At 19:08:33 on Friday Friday 02 October 2009, "<jdd-gmane>"
Stan Goodman a écrit :
Explained in a previous message. You are cnnfusing "Boot Manager" and "Boot Loader".
we desagreee. Grub and lilo can perfectly boot any OS on you disk and don't need any special partition. You can also boot linux from windows (it's enough to point to the kernel, details are irrelevant now)
I will install another OS at a later time.
where/how? you can't make more than two more partition, the two remaining primaries.
So far, the only primary on the system is the Boot Manager, all the rest are logical. If I install other OS(s), its/their partitions will also be logical.
To do what you want, you should give the extended *all the disk*, so then you can create nearly any number of partitions to accomodate any number of operating systems. primary partition can be only 4 (extended included).

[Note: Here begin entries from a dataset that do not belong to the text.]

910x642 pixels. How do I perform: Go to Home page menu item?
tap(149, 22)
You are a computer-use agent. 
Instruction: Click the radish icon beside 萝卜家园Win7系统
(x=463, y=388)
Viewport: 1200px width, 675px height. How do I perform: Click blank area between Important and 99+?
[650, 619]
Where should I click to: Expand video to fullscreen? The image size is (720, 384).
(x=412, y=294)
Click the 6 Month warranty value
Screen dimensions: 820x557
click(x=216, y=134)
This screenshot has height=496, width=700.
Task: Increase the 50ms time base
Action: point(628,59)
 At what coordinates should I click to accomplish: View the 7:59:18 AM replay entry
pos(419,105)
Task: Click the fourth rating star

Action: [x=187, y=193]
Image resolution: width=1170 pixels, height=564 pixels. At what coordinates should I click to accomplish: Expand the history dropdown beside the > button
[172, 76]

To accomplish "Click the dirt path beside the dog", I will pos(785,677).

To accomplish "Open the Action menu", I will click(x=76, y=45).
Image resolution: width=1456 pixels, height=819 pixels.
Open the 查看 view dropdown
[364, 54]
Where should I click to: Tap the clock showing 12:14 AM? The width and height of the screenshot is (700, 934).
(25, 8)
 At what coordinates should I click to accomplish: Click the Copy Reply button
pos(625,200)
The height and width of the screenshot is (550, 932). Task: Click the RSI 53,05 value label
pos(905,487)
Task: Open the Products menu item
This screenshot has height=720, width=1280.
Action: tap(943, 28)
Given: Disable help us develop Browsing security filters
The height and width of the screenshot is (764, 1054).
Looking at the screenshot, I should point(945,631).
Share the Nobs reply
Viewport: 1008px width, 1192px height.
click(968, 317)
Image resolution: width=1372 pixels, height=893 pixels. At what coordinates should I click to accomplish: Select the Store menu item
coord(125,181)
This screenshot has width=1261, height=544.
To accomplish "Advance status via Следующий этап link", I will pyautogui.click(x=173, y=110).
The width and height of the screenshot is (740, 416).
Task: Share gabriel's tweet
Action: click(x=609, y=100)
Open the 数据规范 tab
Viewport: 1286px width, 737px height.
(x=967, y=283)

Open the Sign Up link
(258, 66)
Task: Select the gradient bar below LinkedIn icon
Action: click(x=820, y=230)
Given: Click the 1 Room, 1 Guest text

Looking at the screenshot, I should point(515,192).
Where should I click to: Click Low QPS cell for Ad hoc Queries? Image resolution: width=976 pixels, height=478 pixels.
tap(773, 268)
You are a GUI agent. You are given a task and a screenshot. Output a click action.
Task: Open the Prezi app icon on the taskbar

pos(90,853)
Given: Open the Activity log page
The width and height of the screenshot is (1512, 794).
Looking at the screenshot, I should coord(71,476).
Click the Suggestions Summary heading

I did not set the size of the extended partition explictly. Once the Boot Manager primary partition was made, I simply continued to add successive logical partitions one after another. Evidently DFSee knows how to expand the extended partition accordingly. With each additional partition, by the way, I also have the option of choosing to place the new partition at the start or the end of the free space. If there are several free spaces, I also get to choose which one. Apparently DFSee is quite versatile.
Please correct me if I am wrong, but I do not think I have a second extended partition, and I don't see any sda3 or sda4 in the fdisk table I sent you. They are fictions. The question of sharing Swap doesn't arrive now; it will when I install additional OS(s).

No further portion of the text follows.